Right car for the chase

It appears that the unnamed driver arrested in Texas on Friday agrees with P.J. O’Rourke. The chance of sudden violent death at an early age is fun. If you’re going to be leading police on a merry high-speed chase at a hundred miles an hour, you better have the right car.

As O’Rourke declares, after extensive research, “you have to get a car that handles really well. This is extremely important and there’s a lot of debate on the subject — about what kind of car handles best. Some say a front engined car; Some say a rear engined car. I say a rented car. Nothing handles better than a rented car. You can go faster, turn corners sharper, and put the transmission in reverse while going forward at a higher rate of speed in a rented car than in any other kind. You can also park without looking, and can use the trunk as an ice chest. Another thing about a rented car is that it’s an all terrain vehicle. Mud, snow, water, woods — you can take a rented car anywhere. True, you can’t always get it back — but that’s not your problem, is it?” Even better is having a stolen rental car.

The Nissan Versa had been boosted from an Enterprise Rental Car lot on Houston’s west side several days prior. Police spotted it in the parking lot of a hotel in Houston along I-10 and Highway 6 so tried to pull the driver over.

He “sped away.” Police are used to that, so “took off after the man, following him as he headed south on Highway 6 to Highway 90 in Sugar Land.” The chase was on. Without a care in the world, probably because of all those drugs in the car with him, which O’Rourke would also consider necessary equipment for such an adventure, “the driver made his way to Southwest Freeway and raced all the way through downtown Houston.”

According to experts like O’Rourke, “most people like to drive on speed or cocaine with plenty of whiskey mixed in. This gives you the confidence you need for plowing through red lights and passing trucks on the right. But don’t neglect downs and ‘ludes and codeine cough syrup either.”

O’Rourke is more in favor of joyrides than high-speed police chase type excitement but hey, it takes all kinds to make a world, the Republican party reptile would be the first to admit.

Cops out of gas

“It’s hard to beat the heavy depressants for high-speed spin-outs, backing into trees, and a general feeling of not giving two f–ks about man and his universe.”

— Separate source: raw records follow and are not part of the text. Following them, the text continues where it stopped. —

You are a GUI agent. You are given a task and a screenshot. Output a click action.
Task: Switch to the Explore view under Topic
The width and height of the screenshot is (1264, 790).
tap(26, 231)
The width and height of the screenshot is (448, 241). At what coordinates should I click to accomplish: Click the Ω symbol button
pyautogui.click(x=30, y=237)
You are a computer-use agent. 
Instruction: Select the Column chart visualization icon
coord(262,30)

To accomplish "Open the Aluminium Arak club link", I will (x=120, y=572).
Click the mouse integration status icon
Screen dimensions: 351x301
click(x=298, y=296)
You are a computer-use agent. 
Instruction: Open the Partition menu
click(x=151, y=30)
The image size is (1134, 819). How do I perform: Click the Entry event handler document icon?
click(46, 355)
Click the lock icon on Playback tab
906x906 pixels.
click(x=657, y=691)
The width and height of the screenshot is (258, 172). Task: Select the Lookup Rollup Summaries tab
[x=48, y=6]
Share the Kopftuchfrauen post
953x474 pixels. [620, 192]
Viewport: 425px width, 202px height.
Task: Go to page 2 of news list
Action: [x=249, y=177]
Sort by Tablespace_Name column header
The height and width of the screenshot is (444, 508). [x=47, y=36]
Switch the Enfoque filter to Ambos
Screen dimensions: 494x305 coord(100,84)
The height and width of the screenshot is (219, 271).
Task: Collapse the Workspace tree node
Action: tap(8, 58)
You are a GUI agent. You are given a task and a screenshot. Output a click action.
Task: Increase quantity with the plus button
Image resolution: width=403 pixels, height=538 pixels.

Perfect for a police chase exceeding “speeds of 100 mph.” He managed to “evade police for a total of 125 miles through six counties.”

Police weren’t happy that the suspect got so much better gas mileage that they had to make a pit stop in Splendora to refuel. They still had the state chopper backing them up and were able to get “other state agencies” to chase the guy for them while they stopped for gas.

At one point, the suspect made a spectacular U-turn and headed back the other way. “The driver made it as far north as Livingston before turning around and heading back towards Cleveland.” It was caught on camera and ended up in local news reports.

Police tried stop sticks more than once but he managed to evade the spikes. Eventually, all good things must come to an end and the chase did too, “just northeast of Houston, in the city of Cleveland.”

The man was cuffed and “drugs were found in the stolen vehicle.” After all was said and done and nobody was injured or killed in the process, the stats say he covered “125 miles across Harris, Montgomery, Liberty, San Jacinto and Polk County” The charges will be filed in Harris County.